What is needed is the number of lines below that contain the word "computer", with no other output.

START INFORMATION SUPPLIED

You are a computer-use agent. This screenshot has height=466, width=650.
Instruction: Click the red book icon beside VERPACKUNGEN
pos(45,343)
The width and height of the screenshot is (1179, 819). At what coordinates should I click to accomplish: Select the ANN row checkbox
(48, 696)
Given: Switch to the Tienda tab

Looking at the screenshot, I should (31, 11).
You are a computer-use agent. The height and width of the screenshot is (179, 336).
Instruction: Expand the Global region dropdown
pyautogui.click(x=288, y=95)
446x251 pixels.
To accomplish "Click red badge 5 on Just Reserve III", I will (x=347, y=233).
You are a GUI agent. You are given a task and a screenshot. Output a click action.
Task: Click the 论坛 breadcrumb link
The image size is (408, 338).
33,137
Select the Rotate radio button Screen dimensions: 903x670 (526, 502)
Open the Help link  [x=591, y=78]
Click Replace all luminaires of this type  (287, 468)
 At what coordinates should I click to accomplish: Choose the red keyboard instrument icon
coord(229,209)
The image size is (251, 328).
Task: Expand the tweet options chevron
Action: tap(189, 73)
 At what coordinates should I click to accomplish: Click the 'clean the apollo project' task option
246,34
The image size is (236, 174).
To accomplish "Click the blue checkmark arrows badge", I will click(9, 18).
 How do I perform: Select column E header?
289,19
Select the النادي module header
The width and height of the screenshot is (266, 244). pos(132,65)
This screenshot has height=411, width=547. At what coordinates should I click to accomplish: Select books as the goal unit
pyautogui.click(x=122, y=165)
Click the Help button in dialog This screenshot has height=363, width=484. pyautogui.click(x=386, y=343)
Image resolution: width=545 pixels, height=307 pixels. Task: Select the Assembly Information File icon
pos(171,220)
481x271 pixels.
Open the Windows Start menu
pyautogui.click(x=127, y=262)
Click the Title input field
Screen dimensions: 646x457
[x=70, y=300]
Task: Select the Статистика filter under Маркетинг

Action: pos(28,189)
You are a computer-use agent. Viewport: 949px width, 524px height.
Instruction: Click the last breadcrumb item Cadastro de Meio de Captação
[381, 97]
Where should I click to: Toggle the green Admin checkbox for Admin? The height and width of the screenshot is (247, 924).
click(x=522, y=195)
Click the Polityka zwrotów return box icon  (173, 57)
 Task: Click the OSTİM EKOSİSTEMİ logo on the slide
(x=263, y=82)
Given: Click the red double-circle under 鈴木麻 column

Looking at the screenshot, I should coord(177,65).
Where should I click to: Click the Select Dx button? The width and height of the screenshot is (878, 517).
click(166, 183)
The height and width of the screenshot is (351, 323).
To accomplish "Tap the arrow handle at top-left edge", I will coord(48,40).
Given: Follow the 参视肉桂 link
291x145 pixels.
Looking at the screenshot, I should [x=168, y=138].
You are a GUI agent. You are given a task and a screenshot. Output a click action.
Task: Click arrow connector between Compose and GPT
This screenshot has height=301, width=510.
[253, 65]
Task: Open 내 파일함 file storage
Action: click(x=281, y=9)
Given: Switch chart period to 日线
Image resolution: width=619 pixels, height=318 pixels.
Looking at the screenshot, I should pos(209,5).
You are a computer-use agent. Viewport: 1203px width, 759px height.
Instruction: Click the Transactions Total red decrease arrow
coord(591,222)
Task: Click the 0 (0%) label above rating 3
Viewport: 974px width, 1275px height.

END INFORMATION SUPPLIED

OUTPUT BELOW:
4